W杯奪還への一歩、北川ひかるが米国戦の”攻撃的な守備”で得た確かな手応え「全員が戦える実感を持ったはず」
アメリカ女子代表戦に出場したなでしこジャパンの北川ひかる。写真:早草紀子(C)Noriko HAYAKUSA
日本時間4月15日に3連戦の第2戦、「改善すべきところは明確なので、そこができれば勝てると思うんです」
[親善試合] アメリカ女子代表 2-1 日本女子代表/2026年4月12日6:37(現地11日)/PayPal Park(サンノゼ)
「前よりも対等にやれる」――北川ひかるは、迷いなく言い切った。
マッチアップする相手は、あのトリニティ・ロッドマンだ。パリオリンピック準々決勝、延長戦の末に決勝点を奪ったのは、彼女だった。北川が対峙していた相手に決められた一撃が、日本の挑戦を止めた。それでも北川は、あの舞台を単なる敗戦として終わらせてはいない。

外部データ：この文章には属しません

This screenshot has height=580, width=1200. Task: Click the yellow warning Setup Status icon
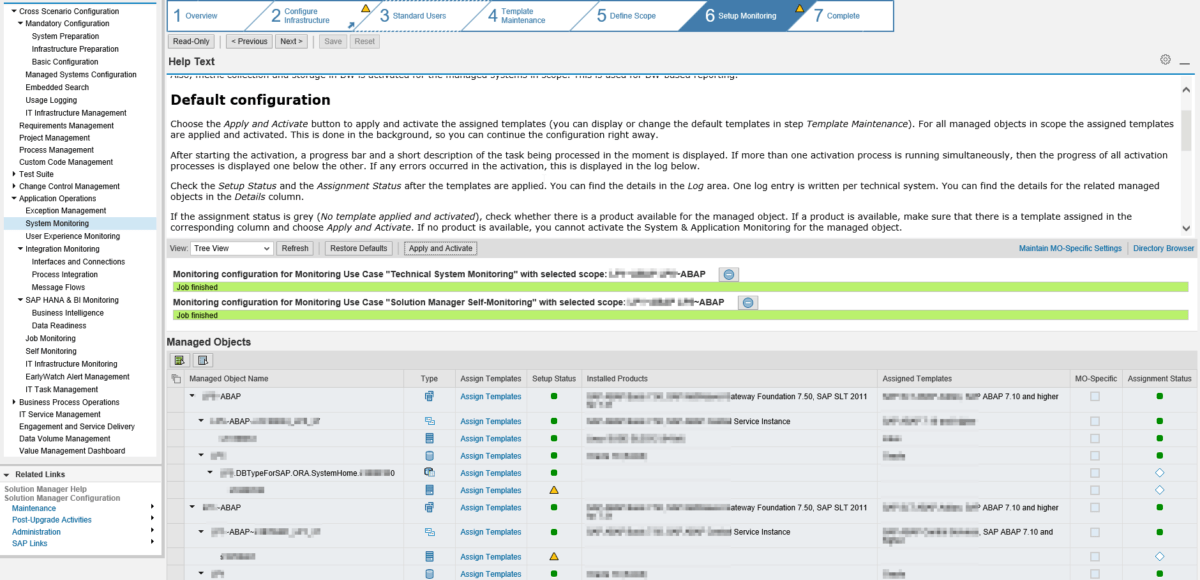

大会後に海を渡り、イングランドのスーパーリーグで揉まれてきた。球際の強度、スピードへの対応、そして1対1での間合い、そのすべてを着実に底上げしてきた。積み重ねてきたものが、いま確かな感覚として自分の中にある。
アメリカとの3連戦初戦は1-2で敗れた。それでも、日本は主導権を奪い返す時間帯を作り出した。これまで強豪相手に流れを握られたまま終わることも少なくなかったなか、この試合は違った。
北川がリスクを負って前に出る。その背後のスペースを長野風花が埋める。中盤と最終ラインが声を掛け合いながら距離感を保ち、連動してボールを奪いにいく。守備の狙いはピッチ上で明確に共有されていた。

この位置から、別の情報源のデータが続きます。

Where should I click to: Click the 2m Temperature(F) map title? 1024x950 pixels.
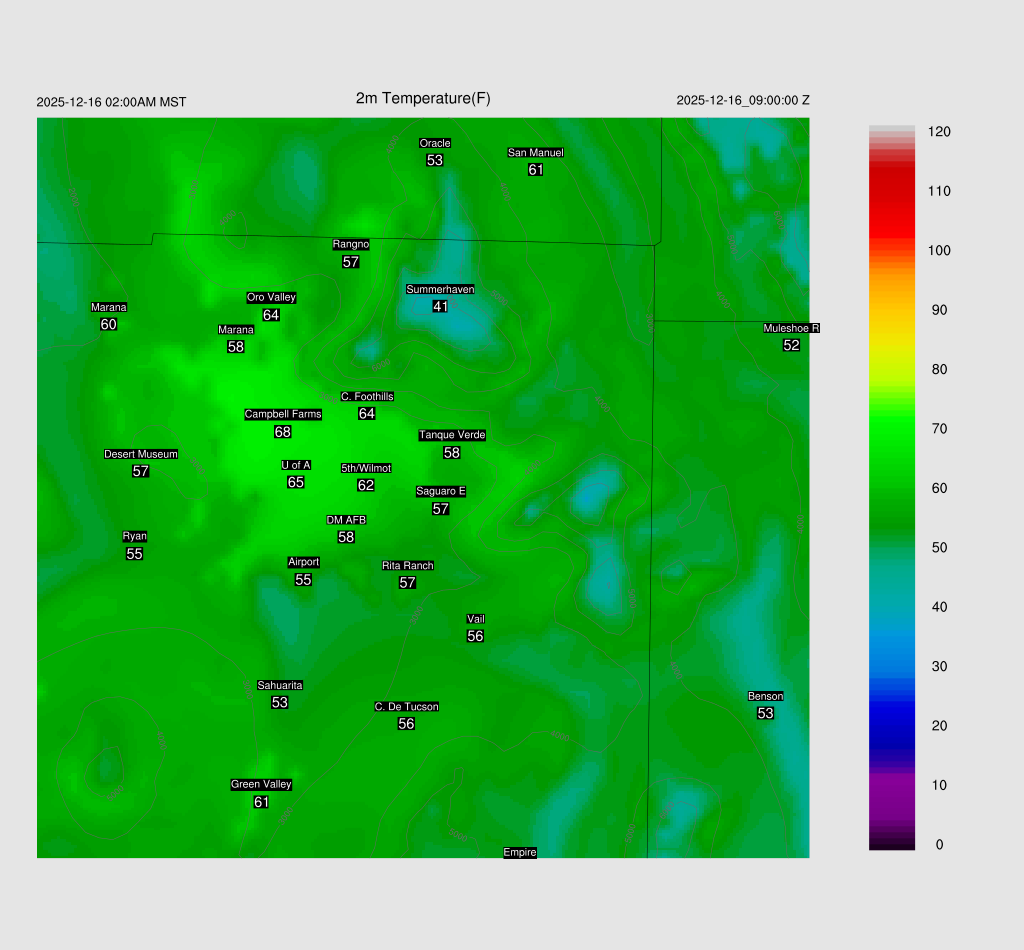tap(423, 98)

「前がプレスをかけづらくなったときは一枚下げてブロックを作って、背後の対応は意識していました。中盤とも声をかけながら守れていましたし、いい形で奪える場面も多かったと思います」
スピードとパスを織り交ぜて攻め込むアメリカに対し、日本は組織として対応する形を見せた。一方、そこで生まれてしまった2失点からは課題もはっきりと浮かび上がった。

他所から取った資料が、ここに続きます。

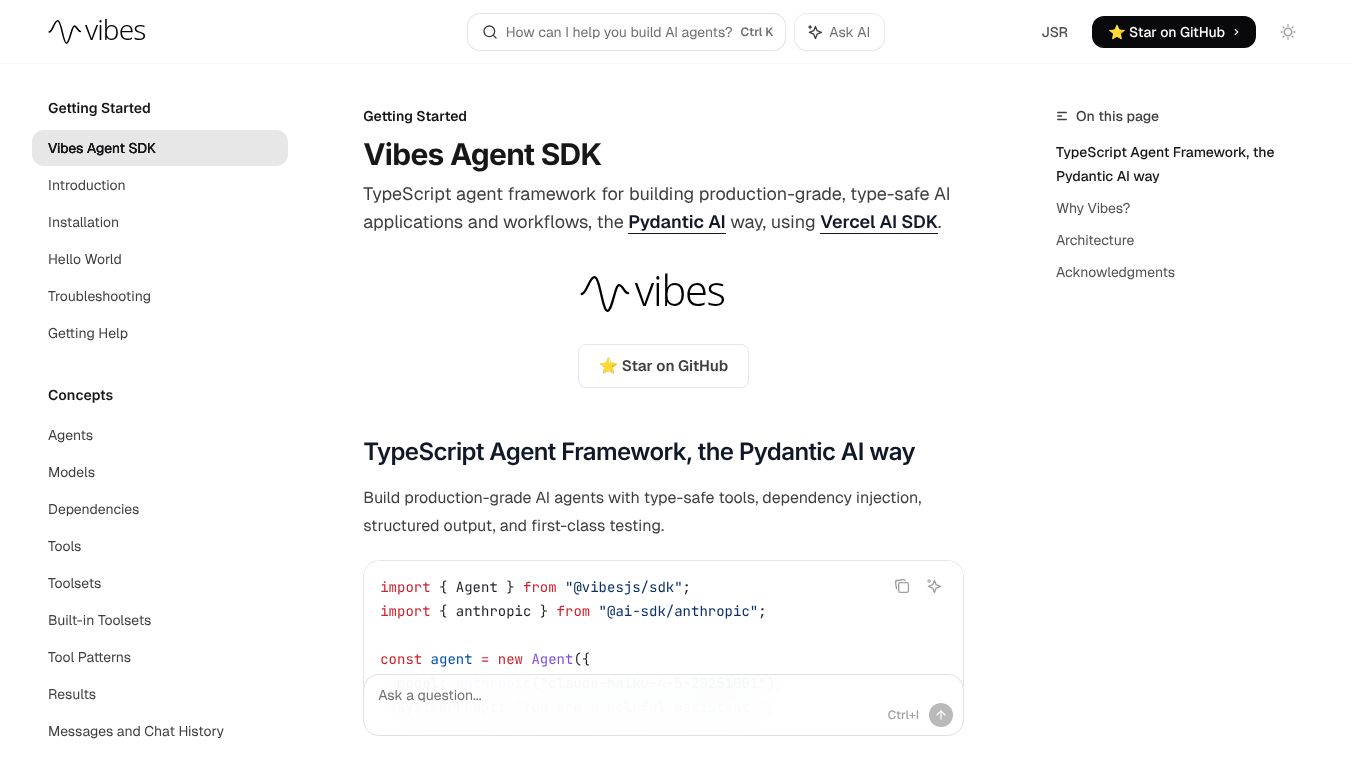Click the copy icon on the code block
The width and height of the screenshot is (1352, 760).
(903, 586)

「改善すべきところは明確なので、そこができれば勝てると思うんです」
2失点に共通していたのは、ゴール前でのルーズボールへの寄せの甘さだった。その隙を逃さないアメリカの前線の破壊力の強さもあるが、守備が機能している時間帯が多かっただけに悔やまれる失点でもあった。それでも、確かな手応えと具体的な修正点の両方を得られたことに、この試合の価値がある。
攻撃面では、右サイドからの展開が多かったこともあり、北川はビルドアップに関わる場面が中心となった。それでも、彼女の中には次への明確なイメージがある。
「本当にタフな試合でした(苦笑)。もっと押し込めればいいんですけど、相手がアメリカなので。でも、前に出られるようにするのは次への課題です」
守るだけでは終わらない。ボールを奪ったあと、その先の攻撃に関わっていく。左サイドを駆け上がるプレーこそが、北川の真骨頂だ。
「全員が戦える実感を持ったはず」と北川は振り返る。敗戦という結果以上に、この試合には積み上げてきたものが確かに表れていた。そして、それを次につなげていける感触もある。
来年のFIFAブラジル女子ワールドカップ(女子W杯)でのタイトル奪還に向けて――。個の成長がチームとして結びつき始めている。
北川自身、そしてチームがこの1年追い求めてきた“攻撃的な守備”がどこまで通用するのか。その答えは、この3連戦の中で示されていくはずだ。